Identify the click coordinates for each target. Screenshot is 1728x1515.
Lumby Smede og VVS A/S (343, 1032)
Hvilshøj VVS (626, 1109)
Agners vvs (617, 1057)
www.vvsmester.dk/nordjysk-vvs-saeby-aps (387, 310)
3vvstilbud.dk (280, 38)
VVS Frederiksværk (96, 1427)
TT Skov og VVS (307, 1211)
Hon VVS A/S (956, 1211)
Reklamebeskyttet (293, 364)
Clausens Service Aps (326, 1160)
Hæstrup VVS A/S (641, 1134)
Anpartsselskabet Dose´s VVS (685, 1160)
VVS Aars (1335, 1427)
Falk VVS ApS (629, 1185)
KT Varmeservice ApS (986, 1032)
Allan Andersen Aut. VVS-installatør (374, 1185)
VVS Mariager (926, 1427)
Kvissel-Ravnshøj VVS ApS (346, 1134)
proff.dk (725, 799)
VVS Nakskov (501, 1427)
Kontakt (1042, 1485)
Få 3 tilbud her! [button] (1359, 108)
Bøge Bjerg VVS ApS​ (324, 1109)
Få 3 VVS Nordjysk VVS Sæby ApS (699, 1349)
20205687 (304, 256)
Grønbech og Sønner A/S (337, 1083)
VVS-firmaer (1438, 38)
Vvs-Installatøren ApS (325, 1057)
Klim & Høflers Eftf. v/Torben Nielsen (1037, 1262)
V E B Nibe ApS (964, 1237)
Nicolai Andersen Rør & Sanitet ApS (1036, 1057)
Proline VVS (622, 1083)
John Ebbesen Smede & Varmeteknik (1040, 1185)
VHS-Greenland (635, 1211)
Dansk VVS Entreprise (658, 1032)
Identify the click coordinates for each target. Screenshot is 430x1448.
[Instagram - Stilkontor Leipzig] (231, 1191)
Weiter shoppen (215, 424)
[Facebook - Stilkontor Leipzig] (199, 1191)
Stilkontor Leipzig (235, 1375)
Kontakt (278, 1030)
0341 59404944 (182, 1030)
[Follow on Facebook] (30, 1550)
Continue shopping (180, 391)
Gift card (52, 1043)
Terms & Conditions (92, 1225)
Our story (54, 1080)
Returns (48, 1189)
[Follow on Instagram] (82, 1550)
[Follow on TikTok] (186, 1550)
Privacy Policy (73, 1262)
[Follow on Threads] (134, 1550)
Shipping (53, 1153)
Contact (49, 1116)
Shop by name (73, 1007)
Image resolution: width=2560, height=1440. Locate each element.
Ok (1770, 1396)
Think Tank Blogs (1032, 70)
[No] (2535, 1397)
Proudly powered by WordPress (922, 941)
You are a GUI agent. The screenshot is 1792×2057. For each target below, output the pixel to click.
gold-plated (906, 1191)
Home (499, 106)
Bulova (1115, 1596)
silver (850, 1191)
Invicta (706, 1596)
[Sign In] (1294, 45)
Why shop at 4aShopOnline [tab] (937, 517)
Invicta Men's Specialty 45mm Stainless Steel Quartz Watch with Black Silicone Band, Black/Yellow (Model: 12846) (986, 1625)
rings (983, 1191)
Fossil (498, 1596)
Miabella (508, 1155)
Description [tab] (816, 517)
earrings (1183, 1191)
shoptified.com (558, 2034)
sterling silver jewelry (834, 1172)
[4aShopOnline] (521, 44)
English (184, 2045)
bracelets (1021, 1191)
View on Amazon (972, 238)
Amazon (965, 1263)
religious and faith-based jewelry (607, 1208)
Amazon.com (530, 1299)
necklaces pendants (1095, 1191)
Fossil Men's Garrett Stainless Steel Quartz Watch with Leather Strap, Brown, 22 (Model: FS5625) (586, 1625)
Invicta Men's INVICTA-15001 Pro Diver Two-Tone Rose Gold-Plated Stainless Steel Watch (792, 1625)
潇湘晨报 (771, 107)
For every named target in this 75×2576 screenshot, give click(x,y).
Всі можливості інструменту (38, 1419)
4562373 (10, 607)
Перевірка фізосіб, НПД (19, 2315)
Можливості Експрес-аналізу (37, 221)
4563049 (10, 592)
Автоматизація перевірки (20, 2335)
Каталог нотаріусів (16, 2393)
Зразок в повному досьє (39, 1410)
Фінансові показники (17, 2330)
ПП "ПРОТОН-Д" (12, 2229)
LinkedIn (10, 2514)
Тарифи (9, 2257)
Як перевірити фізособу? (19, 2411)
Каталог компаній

■ ■ ■ ■ ■ ■ ■

GOAL OF THE EXERCISE — Copy down each line in the entries that has the word "Andersen".

EXPECTED ANSWER —
Allan Andersen Aut. VVS-installatør (374, 1185)
Nicolai Andersen Rør & Sanitet ApS (1036, 1057)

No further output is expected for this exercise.